- [Goal] Reproduce every line of the records below word for word, omitting the pictures from your answer.

- [Provided information]

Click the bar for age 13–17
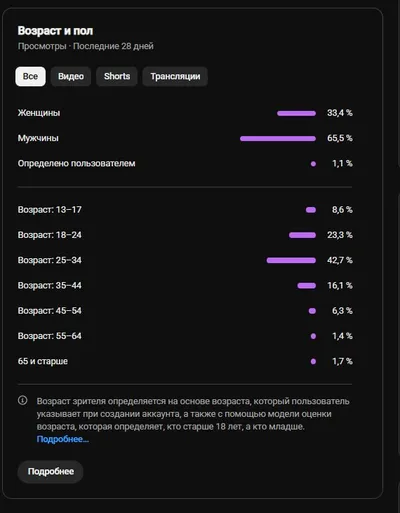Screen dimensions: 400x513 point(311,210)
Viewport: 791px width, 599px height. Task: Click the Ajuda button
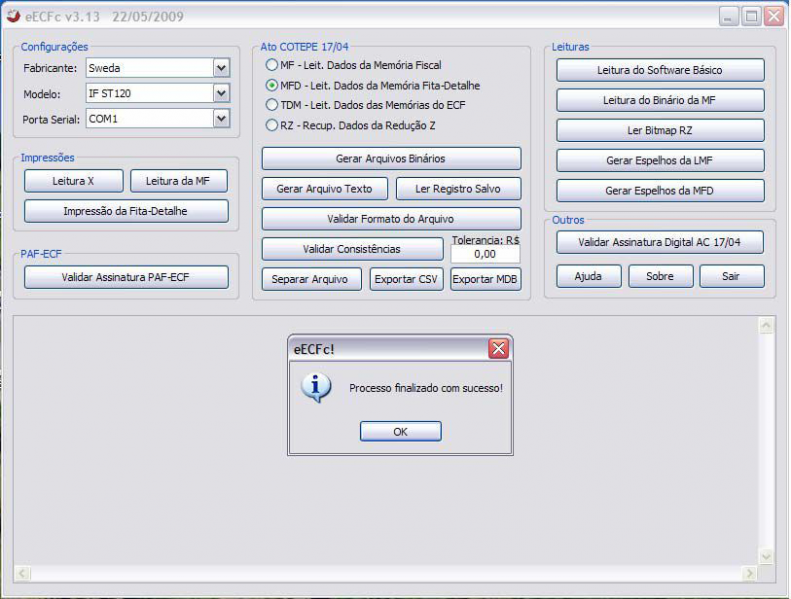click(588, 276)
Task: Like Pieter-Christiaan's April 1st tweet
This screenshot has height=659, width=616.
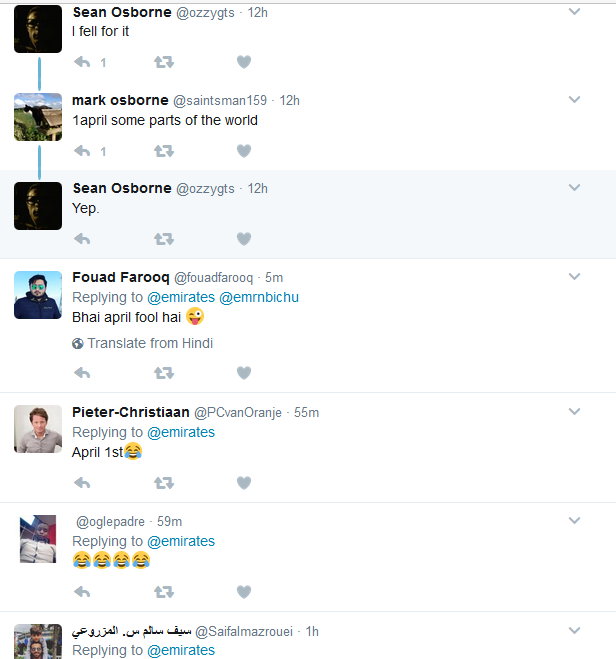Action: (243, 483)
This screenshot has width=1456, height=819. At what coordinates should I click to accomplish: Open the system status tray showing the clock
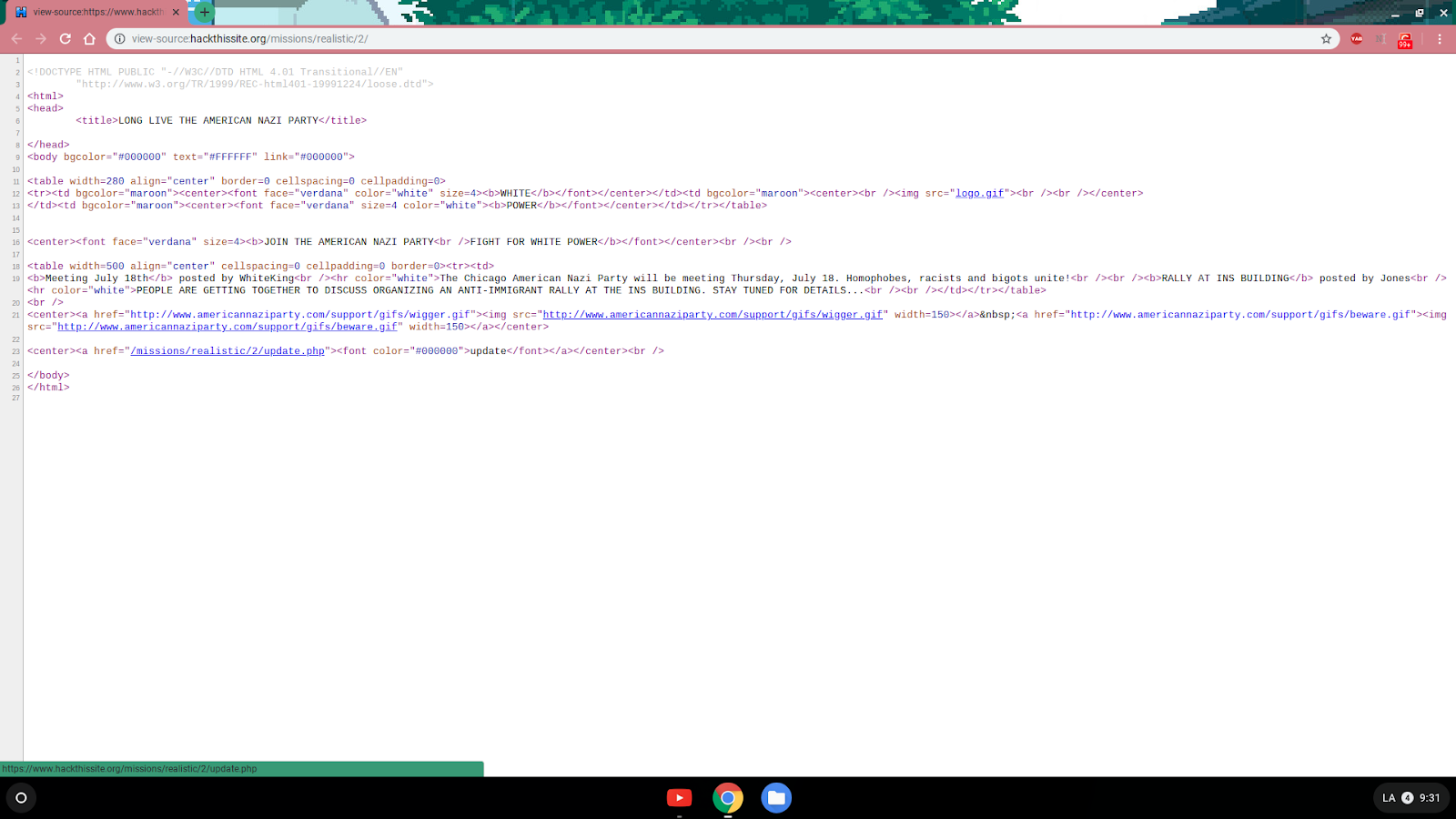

- [Expected answer]
Click the bar for age 13–17
Screen dimensions: 400x513 point(311,210)
Viewport: 791px width, 599px height. Task: Click the Ajuda button
click(588, 276)
Task: Like Pieter-Christiaan's April 1st tweet
This screenshot has height=659, width=616.
Action: (243, 483)
This screenshot has width=1456, height=819. At what coordinates should I click to accomplish: Open the system status tray showing the clock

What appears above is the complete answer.